**Goal of the exercise:** Go through the listing and return every line with "computer" in it.

**Supplied information:**
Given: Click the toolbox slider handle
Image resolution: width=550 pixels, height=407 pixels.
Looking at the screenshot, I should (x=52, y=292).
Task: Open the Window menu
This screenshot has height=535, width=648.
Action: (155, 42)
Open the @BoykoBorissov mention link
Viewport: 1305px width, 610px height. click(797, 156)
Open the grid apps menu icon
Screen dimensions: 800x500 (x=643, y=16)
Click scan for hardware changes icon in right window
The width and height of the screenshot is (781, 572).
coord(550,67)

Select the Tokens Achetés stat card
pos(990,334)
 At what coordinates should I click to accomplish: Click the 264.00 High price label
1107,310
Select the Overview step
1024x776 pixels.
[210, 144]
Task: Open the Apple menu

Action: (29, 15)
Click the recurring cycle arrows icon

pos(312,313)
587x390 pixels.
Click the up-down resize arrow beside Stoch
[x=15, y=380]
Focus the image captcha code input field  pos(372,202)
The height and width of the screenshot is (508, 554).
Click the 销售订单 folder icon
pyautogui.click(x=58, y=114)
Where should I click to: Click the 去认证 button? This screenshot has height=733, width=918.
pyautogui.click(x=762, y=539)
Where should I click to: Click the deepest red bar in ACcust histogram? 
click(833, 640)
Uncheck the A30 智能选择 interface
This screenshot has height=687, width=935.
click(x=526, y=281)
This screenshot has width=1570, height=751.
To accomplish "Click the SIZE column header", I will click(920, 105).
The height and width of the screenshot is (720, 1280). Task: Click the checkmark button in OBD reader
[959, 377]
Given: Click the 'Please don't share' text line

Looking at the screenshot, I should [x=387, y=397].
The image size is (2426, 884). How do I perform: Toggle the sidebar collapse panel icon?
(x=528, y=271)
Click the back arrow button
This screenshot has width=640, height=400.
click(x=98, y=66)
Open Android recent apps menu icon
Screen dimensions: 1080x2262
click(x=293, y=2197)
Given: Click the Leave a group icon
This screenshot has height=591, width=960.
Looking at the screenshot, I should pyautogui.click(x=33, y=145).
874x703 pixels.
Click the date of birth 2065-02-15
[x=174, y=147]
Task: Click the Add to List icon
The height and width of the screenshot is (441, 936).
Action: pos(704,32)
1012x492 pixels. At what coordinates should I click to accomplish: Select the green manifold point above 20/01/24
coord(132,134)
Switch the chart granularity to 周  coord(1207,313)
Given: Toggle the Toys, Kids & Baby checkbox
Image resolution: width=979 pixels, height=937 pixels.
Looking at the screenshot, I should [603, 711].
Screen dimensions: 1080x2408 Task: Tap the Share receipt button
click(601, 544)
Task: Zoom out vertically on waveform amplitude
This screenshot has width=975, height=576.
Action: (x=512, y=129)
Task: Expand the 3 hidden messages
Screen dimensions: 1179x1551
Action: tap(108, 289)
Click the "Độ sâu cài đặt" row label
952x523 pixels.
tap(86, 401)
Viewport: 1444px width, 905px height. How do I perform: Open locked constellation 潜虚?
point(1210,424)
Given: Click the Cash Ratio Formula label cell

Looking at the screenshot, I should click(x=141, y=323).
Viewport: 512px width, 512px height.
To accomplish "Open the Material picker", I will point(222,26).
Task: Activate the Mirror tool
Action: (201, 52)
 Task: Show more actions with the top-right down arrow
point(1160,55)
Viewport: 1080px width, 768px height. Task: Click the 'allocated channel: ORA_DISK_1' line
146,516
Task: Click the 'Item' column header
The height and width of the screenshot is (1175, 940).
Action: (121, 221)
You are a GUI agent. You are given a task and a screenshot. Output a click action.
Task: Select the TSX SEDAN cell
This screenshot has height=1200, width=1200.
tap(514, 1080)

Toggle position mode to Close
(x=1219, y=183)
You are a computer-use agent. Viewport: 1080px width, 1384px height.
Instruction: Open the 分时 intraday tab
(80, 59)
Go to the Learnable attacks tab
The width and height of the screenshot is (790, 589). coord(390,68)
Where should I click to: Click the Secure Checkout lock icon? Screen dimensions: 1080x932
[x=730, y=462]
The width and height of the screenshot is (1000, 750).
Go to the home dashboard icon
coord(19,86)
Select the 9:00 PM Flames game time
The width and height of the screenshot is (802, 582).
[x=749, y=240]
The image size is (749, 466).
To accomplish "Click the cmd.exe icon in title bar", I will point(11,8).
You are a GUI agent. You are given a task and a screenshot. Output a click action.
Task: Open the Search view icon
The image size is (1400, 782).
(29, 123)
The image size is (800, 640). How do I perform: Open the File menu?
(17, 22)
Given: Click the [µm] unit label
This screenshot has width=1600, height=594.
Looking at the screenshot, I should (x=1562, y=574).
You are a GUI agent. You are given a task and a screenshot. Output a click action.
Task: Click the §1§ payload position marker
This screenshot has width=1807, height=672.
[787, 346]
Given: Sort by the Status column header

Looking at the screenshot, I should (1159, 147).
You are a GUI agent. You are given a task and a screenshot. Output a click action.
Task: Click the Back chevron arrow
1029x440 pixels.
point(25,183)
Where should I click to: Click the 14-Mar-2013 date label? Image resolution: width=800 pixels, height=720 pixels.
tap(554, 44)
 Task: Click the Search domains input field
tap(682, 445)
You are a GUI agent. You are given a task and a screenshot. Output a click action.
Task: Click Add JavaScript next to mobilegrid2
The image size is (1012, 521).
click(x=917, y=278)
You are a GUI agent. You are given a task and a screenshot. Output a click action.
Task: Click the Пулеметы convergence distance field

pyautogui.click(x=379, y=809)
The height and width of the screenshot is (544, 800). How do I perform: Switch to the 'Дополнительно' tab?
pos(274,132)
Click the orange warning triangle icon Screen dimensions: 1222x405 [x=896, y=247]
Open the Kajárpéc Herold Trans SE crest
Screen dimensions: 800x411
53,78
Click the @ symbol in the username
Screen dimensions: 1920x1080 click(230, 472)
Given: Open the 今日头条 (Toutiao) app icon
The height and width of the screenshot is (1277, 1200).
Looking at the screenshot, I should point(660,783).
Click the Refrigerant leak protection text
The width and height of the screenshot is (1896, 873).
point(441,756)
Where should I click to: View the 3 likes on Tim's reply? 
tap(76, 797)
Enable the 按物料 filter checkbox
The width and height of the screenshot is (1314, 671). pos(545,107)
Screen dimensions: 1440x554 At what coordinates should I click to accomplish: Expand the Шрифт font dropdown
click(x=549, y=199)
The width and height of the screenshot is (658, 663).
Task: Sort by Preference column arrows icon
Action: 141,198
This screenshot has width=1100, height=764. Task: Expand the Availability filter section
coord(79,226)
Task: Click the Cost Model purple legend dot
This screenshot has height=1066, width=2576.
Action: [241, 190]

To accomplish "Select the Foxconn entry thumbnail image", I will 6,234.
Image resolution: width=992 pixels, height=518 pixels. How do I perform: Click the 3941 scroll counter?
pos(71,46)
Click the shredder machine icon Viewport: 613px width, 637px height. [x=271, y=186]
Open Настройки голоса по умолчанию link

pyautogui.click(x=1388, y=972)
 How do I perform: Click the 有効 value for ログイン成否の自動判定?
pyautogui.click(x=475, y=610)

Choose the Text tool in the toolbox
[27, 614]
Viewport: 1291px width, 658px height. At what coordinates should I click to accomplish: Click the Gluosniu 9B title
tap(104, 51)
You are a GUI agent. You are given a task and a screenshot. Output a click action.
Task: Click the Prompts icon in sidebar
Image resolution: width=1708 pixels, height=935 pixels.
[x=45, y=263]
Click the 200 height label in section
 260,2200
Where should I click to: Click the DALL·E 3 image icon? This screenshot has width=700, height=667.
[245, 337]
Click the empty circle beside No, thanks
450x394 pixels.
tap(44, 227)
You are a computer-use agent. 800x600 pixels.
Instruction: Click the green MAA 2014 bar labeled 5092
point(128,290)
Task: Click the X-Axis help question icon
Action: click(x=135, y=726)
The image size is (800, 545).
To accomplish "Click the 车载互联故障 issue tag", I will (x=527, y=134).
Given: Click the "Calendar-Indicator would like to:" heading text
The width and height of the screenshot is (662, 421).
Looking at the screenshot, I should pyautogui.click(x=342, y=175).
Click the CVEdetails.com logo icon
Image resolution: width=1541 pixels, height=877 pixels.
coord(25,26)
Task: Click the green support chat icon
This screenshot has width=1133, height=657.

**Solution to the problem:**
You are a computer-use agent. Viewport: 1080px width, 1384px height.
You are a computer-use agent. 800x600 pixels.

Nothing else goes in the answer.